*** Exercise passage ***

Yerevan- Armenia has recalled its ambassador to Israel over the country’s arms sales to Azerbaijan, as the two Caucasus countries continue to clash over the disputed Nagorno-Karabakh region.
Protesting against the Israeli weapons exports on Thursday, Anna Naghdalyan, Armenia’s foreign ministry spokeswoman, said: “Israel’s workstyle is unacceptable. The ministry has to call back its ambassador in Israel.”
Israel’s foreign ministry said Armenia’s decision to withdraw its ambassador was regrettable.
“Israel attaches importance to our relations with Armenia and sees the Armenian Embassy in Israel as an important tool for promoting those relations for the benefit of both peoples,” the foreign ministry said in a statement.
Dozens of people are reported to have been killed and hundreds wounded since fighting renewed in the disputed Caucasus region on Sunday.
Nagorno-Karabakh is internationally recognised as part of Azerbaijan, but is majority ethnic Armenian.
In 1991, the region broke away to form the Artsakh Republic, which led to violent clashes that have left tens of thousands of people dead since then.
Israel and Azerbaijan have long been close allies in the region, while Armenia has enjoyed close relations with Israel’s main rival Iran.
The Stockholm International Peace Research Institute (SIPRI) – a leading conflict and armaments think-tank – has reported that Israel provided Azerbaijan with around $825m in weapons between 2006 and 2019.
On Wednesday, Azeri presidential aide Hikmat Hajiyev also told Israel media that Azerbaijan was using “some” Israeli-made drones in fighting around Nagorno-Karabakh.
“[We] have one of the strongest [drone] fleets in the region. And among them we have Israeli ones, we have other drones as well, but Israeli drones especially, including reconnaissance and attack drones, and kamikaze ‘Harop’ drones, [which] have proved itself very effective,” Hajiyev told the Walla news website in a video interview.
Armenia had only inaugurated its embassy in Tel Aviv on 17 September following delays caused by the coronavirus pandemic.
Part of the impetus came from a desire by Armenia to protect the interests of Israel-Palestine’s small Armenian community, as well as the Armenian Apostolic Church.
The move was criticised by Iran, though Armenia said it had no desire to risk relations with the Islamic Republic.
Relations between Israel and Armenia had been limited since the latter’s independence from the Soviet Union in 1991.
This stems partly from Israel’s close relationship with Azerbaijan and its historically close – though now strained – relationship with Turkey.
The Israeli government’s refusal to recognise the 1915 Armenian Genocide has been another source of tension, though some Israeli politicians and public figures have broken ranks to call the mass killings of Armenians during World War 1 a genocide.

*** Information ***

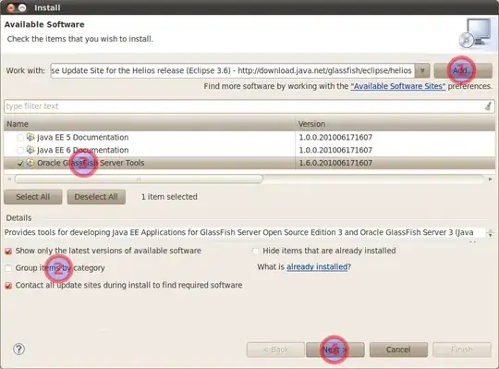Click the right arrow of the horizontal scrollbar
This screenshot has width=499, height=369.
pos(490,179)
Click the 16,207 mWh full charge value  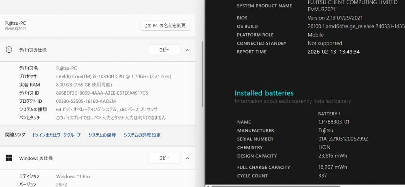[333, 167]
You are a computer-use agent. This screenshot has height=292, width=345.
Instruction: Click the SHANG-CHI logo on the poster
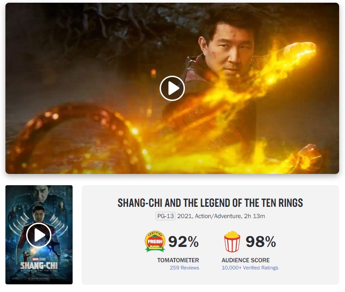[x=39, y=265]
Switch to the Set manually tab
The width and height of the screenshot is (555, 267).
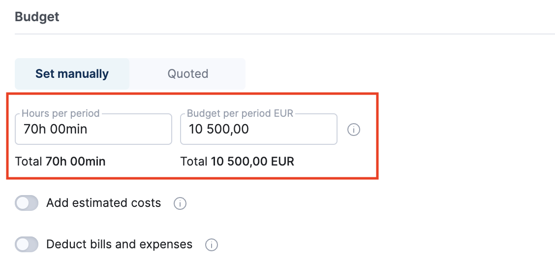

***

Decide whether each statement agrees with the article on Armenia recalling its ambassador to Israel, answering yes or no and quoting the words that settle it: (a) Armenia opened its embassy in Tel Aviv on 17 September. (b) The Israeli government recognizes the 1915 Armenian Genocide. (c) Nagorno-Karabakh is internationally recognized as part of Armenia.

(a) Yes: "Armenia had only inaugurated its embassy in Tel Aviv on 17 September"
(b) No: "The Israeli government’s refusal to recognise the 1915 Armenian Genocide has been another source of tension"
(c) No: "Nagorno-Karabakh is internationally recognised as part of Azerbaijan"